→ **Tasks for this exercise**:
a - Transcribe the passage on plant hunters and exotic garden plants, starting at "The American grower" and ending at "in the garden.".
b - Go on with the passage about exotic plants in English and American gardens, picking up after its final sentence.

→ **Selected extract**:
:::
Today plant hunters still travel the world looking for plants that will find a home in American gardens.

The American grower Proven Winners tests plants from sixty breeders around the world.  The company trials them and if they are worthwhile, the new plants become part of the palate for the American gardener.

The company introduces fifty new plants out of thousands that it tests every year.

Exotics were important to the nineteenth century English garden as much as they are to American gardens today.

English garden writer William Robinson (1838-1935) encouraged gardeners to cultivate exotics in the garden.

Euphorbia 'diamond frost' from Proven Winners is a popular plant for containers.In his book The English Garden Edward Hyams wrote: “It was always implicit in the ideas of William Robinson that exotics would not only be introduced into the English landscape garden and woodland garden, but that they should become altogether at home there, even to the extent of naturalizing.”
:::
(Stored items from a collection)
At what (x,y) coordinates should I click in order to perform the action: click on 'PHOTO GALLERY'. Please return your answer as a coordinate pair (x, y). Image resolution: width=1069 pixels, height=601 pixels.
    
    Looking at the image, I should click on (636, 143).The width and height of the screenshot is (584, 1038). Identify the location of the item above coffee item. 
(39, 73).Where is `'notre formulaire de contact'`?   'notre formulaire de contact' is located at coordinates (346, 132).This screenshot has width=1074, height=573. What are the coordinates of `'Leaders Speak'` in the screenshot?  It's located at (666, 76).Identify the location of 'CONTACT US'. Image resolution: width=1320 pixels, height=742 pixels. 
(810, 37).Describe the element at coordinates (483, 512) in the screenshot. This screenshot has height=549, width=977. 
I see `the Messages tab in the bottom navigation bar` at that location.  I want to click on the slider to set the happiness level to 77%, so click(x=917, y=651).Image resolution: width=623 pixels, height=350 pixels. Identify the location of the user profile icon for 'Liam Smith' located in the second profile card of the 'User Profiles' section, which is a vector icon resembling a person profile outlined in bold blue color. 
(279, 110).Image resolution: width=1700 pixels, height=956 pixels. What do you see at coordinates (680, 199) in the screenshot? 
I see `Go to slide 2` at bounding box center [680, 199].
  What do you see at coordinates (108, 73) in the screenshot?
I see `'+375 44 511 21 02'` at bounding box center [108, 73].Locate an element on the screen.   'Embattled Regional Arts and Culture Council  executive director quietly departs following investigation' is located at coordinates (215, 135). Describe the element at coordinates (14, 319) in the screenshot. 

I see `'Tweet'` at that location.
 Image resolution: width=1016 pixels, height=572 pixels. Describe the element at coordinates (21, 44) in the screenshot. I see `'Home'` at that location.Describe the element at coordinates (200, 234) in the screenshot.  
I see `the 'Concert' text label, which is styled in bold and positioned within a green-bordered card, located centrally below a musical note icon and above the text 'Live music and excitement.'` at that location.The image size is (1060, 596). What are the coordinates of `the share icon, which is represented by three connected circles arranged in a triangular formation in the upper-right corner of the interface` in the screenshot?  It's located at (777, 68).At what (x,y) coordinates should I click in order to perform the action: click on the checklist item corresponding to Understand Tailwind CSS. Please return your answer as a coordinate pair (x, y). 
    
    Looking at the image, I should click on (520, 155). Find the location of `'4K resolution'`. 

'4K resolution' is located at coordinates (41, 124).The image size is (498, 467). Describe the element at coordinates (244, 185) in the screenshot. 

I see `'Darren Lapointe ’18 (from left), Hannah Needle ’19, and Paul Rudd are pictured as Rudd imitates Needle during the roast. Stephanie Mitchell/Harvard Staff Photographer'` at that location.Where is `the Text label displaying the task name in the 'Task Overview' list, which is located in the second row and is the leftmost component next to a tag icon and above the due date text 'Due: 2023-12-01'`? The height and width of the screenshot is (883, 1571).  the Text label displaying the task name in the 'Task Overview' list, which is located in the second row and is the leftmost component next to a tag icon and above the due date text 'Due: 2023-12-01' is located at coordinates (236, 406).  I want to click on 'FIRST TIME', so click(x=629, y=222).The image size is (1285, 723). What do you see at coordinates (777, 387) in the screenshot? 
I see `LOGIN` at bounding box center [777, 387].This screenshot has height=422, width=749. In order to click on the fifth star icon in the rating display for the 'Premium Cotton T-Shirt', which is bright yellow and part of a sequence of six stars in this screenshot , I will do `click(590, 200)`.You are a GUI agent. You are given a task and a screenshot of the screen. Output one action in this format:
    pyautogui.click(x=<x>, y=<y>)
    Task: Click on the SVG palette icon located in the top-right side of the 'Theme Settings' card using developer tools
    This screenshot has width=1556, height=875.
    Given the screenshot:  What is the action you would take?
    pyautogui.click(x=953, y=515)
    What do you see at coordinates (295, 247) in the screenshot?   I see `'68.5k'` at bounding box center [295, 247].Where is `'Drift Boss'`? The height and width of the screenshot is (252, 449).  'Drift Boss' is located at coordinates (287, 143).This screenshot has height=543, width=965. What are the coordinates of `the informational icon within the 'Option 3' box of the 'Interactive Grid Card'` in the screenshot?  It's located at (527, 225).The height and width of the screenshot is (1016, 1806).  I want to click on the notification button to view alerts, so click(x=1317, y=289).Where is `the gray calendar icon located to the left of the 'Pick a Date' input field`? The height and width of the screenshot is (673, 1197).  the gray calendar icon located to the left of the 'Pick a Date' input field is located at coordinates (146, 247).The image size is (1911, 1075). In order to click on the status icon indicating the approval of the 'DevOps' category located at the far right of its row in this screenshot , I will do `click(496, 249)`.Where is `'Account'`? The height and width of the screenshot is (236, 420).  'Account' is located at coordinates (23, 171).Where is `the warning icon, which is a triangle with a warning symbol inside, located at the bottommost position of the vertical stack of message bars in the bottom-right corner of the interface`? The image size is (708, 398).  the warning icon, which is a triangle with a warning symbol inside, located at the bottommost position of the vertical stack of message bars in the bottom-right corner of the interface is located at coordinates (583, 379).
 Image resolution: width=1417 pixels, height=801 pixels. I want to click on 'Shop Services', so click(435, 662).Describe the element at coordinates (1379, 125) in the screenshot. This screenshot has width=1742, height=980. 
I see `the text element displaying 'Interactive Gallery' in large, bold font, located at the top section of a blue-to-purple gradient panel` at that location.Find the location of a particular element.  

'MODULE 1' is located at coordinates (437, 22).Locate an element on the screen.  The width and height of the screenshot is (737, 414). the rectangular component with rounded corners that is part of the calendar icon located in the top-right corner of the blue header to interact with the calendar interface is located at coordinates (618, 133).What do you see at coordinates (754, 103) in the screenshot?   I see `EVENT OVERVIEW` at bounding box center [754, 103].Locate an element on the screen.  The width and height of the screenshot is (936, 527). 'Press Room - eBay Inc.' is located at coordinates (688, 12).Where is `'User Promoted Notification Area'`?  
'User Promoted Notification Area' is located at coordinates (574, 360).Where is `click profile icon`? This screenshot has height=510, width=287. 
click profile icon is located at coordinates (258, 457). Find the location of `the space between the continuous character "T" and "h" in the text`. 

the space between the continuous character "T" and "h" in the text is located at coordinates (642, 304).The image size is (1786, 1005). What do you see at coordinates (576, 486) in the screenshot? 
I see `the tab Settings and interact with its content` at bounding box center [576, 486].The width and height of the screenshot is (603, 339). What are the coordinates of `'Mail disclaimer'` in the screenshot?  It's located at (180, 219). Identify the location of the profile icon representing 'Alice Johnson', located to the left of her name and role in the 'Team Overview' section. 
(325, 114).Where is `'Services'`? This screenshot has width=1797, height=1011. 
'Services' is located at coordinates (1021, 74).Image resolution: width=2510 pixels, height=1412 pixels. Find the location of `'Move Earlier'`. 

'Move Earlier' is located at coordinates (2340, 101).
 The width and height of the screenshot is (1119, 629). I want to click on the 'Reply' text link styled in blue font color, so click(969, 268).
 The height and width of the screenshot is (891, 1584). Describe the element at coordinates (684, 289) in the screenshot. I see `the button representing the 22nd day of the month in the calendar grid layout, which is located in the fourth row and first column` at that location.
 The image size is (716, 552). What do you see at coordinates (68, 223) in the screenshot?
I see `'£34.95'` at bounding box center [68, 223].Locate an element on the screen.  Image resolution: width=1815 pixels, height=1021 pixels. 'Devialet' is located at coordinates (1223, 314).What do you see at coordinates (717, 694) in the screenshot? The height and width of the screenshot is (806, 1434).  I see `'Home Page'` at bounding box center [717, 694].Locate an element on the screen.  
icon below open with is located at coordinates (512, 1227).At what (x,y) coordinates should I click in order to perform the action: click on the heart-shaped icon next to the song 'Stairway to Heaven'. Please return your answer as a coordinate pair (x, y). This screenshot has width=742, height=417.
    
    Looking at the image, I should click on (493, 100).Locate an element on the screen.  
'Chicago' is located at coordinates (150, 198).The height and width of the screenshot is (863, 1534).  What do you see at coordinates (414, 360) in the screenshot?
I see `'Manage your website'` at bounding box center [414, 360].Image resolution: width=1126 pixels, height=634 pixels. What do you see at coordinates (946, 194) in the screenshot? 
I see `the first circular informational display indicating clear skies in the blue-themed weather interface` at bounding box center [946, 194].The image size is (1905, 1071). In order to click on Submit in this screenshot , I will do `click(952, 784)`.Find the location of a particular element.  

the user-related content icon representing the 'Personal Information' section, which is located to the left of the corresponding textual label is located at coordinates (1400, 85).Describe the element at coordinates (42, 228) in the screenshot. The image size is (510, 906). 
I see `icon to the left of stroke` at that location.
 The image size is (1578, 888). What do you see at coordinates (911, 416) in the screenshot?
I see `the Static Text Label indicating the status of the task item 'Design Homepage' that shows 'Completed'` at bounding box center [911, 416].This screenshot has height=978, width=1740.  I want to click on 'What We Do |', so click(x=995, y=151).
:::
→ **Task-by-task outputs**:
a -
The American grower Proven Winners tests plants from sixty breeders around the world.  The company trials them and if they are worthwhile, the new plants become part of the palate for the American gardener.

The company introduces fifty new plants out of thousands that it tests every year.

Exotics were important to the nineteenth century English garden as much as they are to American gardens today.

English garden writer William Robinson (1838-1935) encouraged gardeners to cultivate exotics in the garden.

b -
Today as we garden, exotics can continue to play a role in the garden.  Plants from outside the US have always found a home in our gardens.

In Germany Gary Grueber bred the popular Euphorbia ‘Diamond Frost’ [above], first introduced in 2004. The flowers resemble ‘Baby’s Breath’.  Proven Winners soon after sold it to American gardeners.  Since then it has won over twenty-three awards.

Exotics, or plants from outside the US, continue to be important today.

American gardening reflects Robinson’s words of advice.